**Records provided:**
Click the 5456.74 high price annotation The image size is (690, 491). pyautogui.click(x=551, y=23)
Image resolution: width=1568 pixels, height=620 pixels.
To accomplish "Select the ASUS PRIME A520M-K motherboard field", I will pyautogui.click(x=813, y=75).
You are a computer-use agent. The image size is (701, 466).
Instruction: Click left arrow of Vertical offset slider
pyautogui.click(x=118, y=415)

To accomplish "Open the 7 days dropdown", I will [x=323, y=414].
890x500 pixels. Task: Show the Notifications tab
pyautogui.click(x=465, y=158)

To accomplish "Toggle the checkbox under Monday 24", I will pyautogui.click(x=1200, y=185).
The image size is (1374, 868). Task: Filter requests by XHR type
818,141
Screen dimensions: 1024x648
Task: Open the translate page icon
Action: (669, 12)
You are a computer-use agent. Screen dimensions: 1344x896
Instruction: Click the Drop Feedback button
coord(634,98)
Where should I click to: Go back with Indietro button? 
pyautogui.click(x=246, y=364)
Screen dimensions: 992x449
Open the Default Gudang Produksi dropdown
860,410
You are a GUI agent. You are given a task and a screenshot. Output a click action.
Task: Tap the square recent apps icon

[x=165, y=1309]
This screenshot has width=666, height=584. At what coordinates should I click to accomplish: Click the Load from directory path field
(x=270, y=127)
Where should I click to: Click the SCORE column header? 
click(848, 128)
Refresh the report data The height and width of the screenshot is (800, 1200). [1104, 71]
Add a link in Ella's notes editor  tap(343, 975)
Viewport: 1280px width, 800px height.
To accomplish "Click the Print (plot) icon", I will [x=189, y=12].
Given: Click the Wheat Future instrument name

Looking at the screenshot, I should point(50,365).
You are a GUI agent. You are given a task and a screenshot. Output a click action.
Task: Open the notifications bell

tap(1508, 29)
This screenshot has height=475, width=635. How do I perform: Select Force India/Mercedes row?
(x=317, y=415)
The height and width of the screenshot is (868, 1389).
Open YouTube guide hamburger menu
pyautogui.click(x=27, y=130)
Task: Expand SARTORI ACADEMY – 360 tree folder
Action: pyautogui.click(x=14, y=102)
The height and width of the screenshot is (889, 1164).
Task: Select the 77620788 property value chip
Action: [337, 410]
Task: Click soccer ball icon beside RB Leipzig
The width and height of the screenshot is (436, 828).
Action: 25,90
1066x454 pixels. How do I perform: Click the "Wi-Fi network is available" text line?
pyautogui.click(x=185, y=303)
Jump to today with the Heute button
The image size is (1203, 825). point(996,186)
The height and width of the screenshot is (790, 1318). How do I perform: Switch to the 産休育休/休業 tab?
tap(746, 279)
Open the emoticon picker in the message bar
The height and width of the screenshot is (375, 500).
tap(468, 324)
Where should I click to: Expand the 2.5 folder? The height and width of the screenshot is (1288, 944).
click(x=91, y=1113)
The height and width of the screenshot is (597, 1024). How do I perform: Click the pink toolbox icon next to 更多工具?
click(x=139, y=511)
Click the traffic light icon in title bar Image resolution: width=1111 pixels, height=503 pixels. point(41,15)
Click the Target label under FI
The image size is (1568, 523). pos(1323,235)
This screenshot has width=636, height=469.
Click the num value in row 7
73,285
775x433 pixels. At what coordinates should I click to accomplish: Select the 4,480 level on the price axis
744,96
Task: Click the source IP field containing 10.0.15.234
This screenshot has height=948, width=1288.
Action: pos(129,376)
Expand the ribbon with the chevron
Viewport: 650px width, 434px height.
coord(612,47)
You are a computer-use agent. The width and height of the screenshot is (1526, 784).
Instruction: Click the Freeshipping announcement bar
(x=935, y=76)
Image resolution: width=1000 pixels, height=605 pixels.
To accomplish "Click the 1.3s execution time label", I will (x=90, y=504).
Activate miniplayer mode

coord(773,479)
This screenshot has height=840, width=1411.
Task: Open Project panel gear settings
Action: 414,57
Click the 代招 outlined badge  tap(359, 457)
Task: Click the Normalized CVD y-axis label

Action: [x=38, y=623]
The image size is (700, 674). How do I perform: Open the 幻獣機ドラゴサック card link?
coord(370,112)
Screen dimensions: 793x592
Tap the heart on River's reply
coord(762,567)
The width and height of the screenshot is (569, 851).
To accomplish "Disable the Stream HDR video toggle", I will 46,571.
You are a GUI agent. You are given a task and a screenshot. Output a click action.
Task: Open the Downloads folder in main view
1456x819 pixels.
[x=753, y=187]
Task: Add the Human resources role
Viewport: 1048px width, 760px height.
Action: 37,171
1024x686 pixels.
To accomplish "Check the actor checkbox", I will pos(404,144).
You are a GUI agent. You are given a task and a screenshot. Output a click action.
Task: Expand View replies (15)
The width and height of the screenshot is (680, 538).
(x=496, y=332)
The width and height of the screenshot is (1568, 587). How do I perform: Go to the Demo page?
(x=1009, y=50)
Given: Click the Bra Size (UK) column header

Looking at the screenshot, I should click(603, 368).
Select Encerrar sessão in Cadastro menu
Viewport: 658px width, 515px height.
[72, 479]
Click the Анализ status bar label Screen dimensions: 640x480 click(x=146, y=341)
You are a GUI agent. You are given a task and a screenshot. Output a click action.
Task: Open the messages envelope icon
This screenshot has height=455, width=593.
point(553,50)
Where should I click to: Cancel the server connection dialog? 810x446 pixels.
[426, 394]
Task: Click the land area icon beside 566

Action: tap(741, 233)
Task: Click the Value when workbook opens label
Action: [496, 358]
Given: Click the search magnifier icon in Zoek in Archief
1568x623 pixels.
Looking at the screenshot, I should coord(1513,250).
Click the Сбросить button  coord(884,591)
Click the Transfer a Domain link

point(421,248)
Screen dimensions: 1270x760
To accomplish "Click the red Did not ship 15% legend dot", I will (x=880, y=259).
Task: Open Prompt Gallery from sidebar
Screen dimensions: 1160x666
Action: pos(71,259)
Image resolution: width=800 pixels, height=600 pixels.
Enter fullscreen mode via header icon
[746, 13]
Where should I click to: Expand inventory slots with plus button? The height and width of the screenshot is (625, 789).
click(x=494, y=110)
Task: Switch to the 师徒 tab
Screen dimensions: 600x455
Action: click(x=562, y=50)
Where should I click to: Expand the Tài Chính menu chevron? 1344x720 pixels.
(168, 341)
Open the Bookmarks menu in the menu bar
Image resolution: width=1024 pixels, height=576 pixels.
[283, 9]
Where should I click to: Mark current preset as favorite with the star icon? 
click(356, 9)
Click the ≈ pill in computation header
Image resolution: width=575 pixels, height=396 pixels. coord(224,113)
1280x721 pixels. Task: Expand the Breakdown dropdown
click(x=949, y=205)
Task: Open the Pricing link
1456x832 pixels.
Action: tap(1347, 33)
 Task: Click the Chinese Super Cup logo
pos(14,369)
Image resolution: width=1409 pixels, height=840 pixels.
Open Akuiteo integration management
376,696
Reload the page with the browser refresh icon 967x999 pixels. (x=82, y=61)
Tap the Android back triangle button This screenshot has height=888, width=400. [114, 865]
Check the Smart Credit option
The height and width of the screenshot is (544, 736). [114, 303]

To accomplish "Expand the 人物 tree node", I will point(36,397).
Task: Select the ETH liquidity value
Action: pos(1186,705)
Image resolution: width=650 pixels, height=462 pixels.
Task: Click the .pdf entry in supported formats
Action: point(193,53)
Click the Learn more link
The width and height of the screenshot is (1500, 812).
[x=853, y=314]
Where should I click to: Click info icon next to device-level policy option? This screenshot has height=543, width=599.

**What the task asks:** How many lines in these entries contain the string "checkbox"? State the number and nothing more.

**Final answer:** 2